Le 2S2C : une petite claque pour l’EPS…

Le ministre de l’Éducation Nationale a annoncé la mise en place d’un dispositif « Sport, Santé, Culture, Civisme » (2S2C), destiné à accompagner la sortie du confinement dans les Écoles. Il s’agit d’organiser un accueil des élèves sur des activités physiques et sportives, afin de permettre aux enseignants de se limiter en classe aux 15 élèves maximum prévus par le protocole de déconfinement.

Ces activités devront poursuivre un certain nombre d’objectifs : remise en forme physique et psychologique, lien avec l’éducation à la santé après une période de confinement, enrichissement de la motricité et reconquête d’une pratique corporelle et sensorielle, ouverture à d’autres activités sportives, complémentarité avec les enseignements en matière d’éducation au civisme et à la citoyenneté, et d’une manière générale, des valeurs civiques véhiculées par la pratique sportive et des valeurs olympiques.

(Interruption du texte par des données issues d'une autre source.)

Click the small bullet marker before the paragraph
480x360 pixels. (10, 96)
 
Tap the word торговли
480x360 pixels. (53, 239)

Ces interventions, dans le cadre scolaire, seront réalisées par des éducateurs sportifs. Un appel d’offre est lancé par le ministère des sports auprès des fédérations sportives pour l’encadrement de ce dispositif sur le terrain.

Dans la situation actuelle, je peux comprendre que ceux qui ont en charge la gestion de la crise fassent feu de tout bois pour trouver des solutions. Je ne vais donc pas crier au scandale sur le fait que dans une période de crise, et temporairement, on fasse appel à des intervenants extérieurs pour occuper les élèves afin de permettre aux enseignants d’assurer la reprise scolaire avec des effectifs décents. Je crois par ailleurs que les professeurs d’EPS n’auraient guère été enclins à jouer le rôle de bouche-trou pour que les autres enseignants puissent travailler dans des conditions acceptables. On peut par contre avoir quelques craintes au niveau de la possible pérennisation d’un tel système, avec la tentation récurrente d’externaliser de l’École tout ce qui n’est pas considéré comme fondamental (SNEP, 2020). Je pense que l’on n’en est pas encore là, mais la vigilance est toujours salutaire…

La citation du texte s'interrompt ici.